**** TESTO DI STUDIO

Ogni appassionato di cinema conoscerà (si spera) la carriera del maestro Pupi Avati. Una carriera variegata e prolifica che ha toccato un ampio spettro di generi. A partire, in tutti i sensi, dall’horror di marca profondamente gotica. Da Balsamus a Zeder passando per il cult La Casa Dalle Finestre Che Ridono. Ma anche drammi come Il Papà Di Giovanna o commedie come Gli Amici del Bar Margherita. Fino ad arrivare agli ottanta anni compiuti ed Il Signor Diavolo nella filmografia. Un giro lungo più di cinquant’anni che riporta il regista bolognese a parlare del maligno per eccellenza. La cornice è sempre la stessa, la Pianura Padana dove, come ci dice il regista, “il tempo sembra essersi fermato“. Zone rurali dove tutto è rimasto com’era, senza alcun balzo in avanti.
Siamo nel 1952, c’è una culla con una bambina. Si apre una porta ed un ragazzo deforme entra nella stanza per divorare la neonata. Gocciola il sangue sui titoli di testa di un film che fa già capire a cosa andremo incontro. L’Italia è quella del post secondo conflitto mondiale, ci sono le elezioni e nessuno vuole perdere. Men che meno la Democrazia Cristiana che rischia di vedersi soffiare un bacino di voti notevole. Il Ministero decide di mandare l’ispettore Momentè (Gabriele Lo Giudice) ad indagare su un caso particolare: un omicidio causato dalla superstizione, a detta della madre della vittima. Apparentemente aizzato da un prelato ed una suora, Carlo (Filippo Franchini) avrebbe ucciso Emilio (Lorenzo Salvatori), convito che fosse il diavolo. Anzi, il Signor Diavolo, giacché il male va sempre trattato con rispetto.
Il film si apre con un lungo interrogatorio subìto da Carlo, che ci racconta i fatti accaduti con annesse motivazioni. Lunghi flashback che si uniscono alla lettura delle carte durante l’infinito viaggio in treno di Momentè. Con questo espediente, Avati riesce ad ordinare perfettamente l’intreccio fino a far unire i due tempi nel presente filmico. Iniziano così le indagini, fatti di tentativi ed omertà. Ed una serie di eventi a dir poco sconvolgenti che metteranno a dura prova ogni forma di razionalità. Perché il male si annida ovunque, anche dove nessuno si aspetta. Soprattutto dove il tempo sembra essersi fermato.

********

◆ CONSEGNA
Riassumi in due frasi il testo su Il Signor Diavolo di Pupi Avati. Le righe sono materiale separato dal testo.

**** DATI FORNITI

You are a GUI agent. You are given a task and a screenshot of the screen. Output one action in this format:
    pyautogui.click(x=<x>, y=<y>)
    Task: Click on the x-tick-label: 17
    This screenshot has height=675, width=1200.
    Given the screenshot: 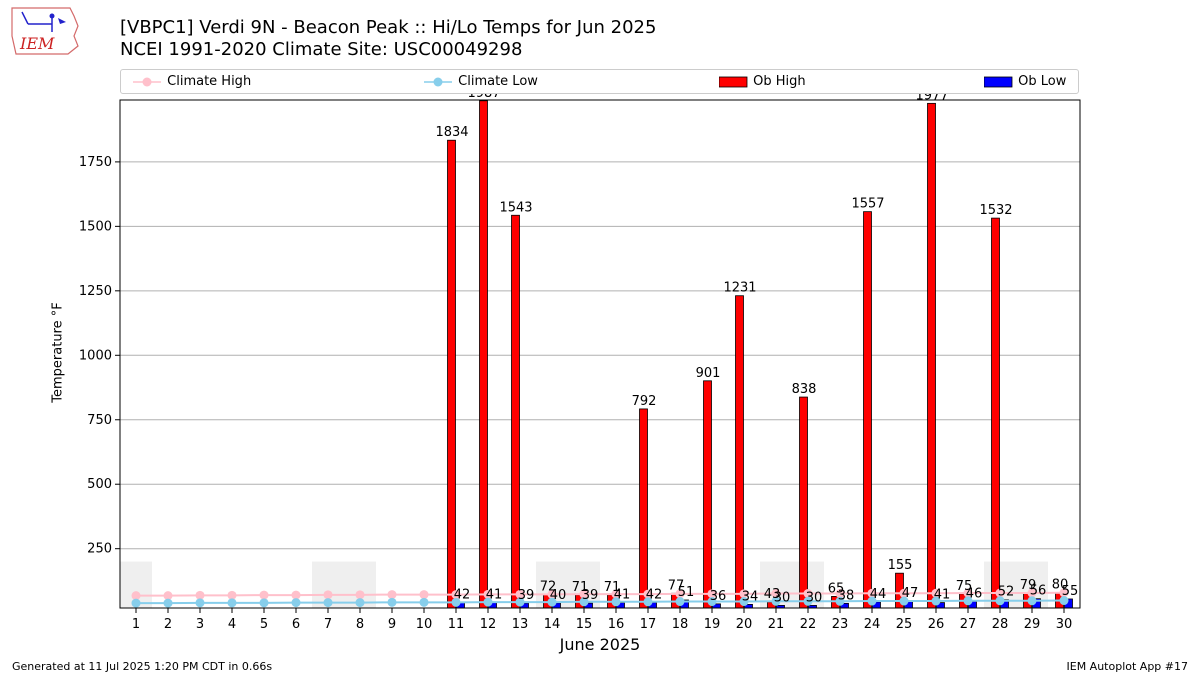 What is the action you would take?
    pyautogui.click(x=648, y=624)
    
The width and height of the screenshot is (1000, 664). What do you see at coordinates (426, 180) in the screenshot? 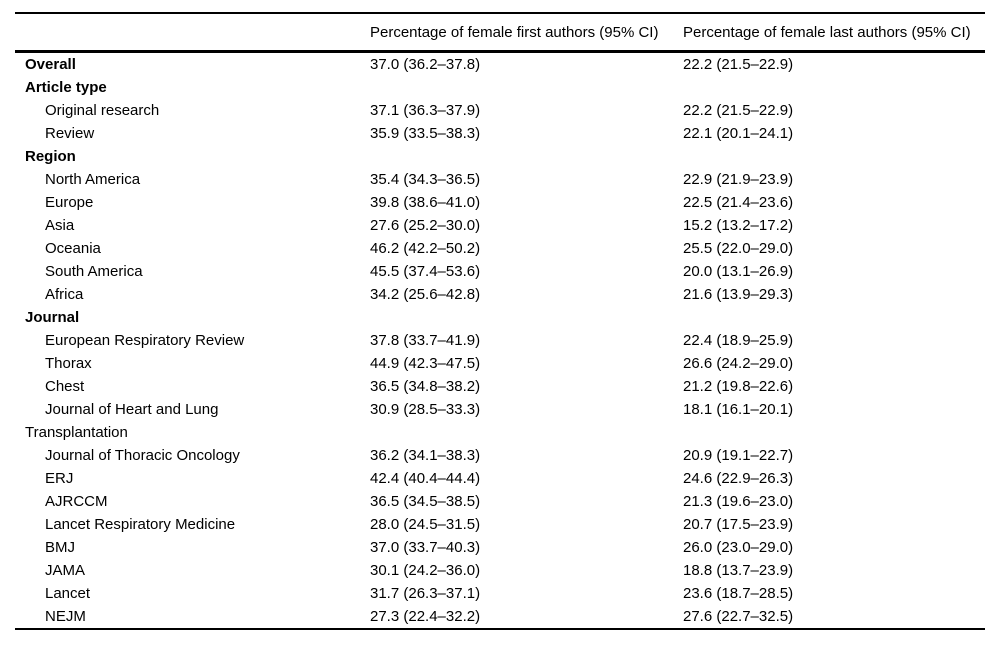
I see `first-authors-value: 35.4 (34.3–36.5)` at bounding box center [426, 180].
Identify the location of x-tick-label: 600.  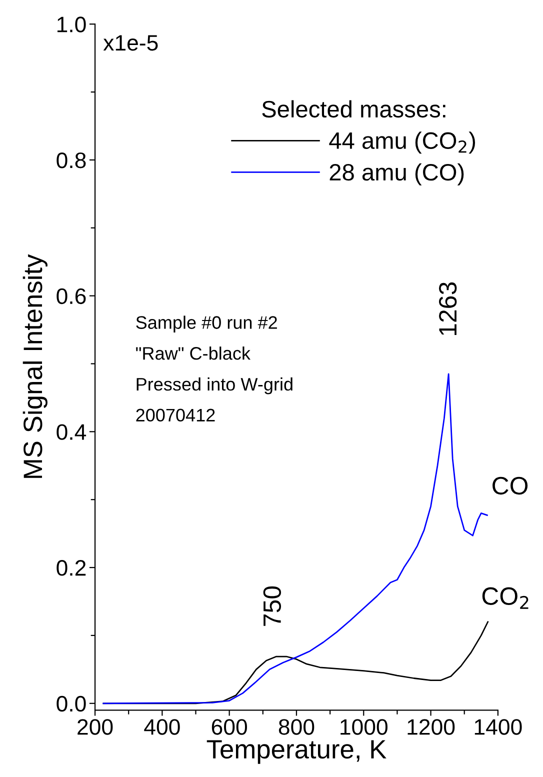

********

◆ SOLUZIONE
Con Il Signor Diavolo, dopo oltre cinquant'anni di carriera, Pupi Avati torna a parlare del maligno, sempre nella cornice della Pianura Padana, dove il tempo sembra essersi fermato. Nel 1952 il Ministero manda l'ispettore Momentè a indagare sull'omicidio di Emilio, che Carlo avrebbe ucciso convinto che fosse il diavolo, e i fatti vengono ricostruiti attraverso l'interrogatorio di Carlo e lunghi flashback.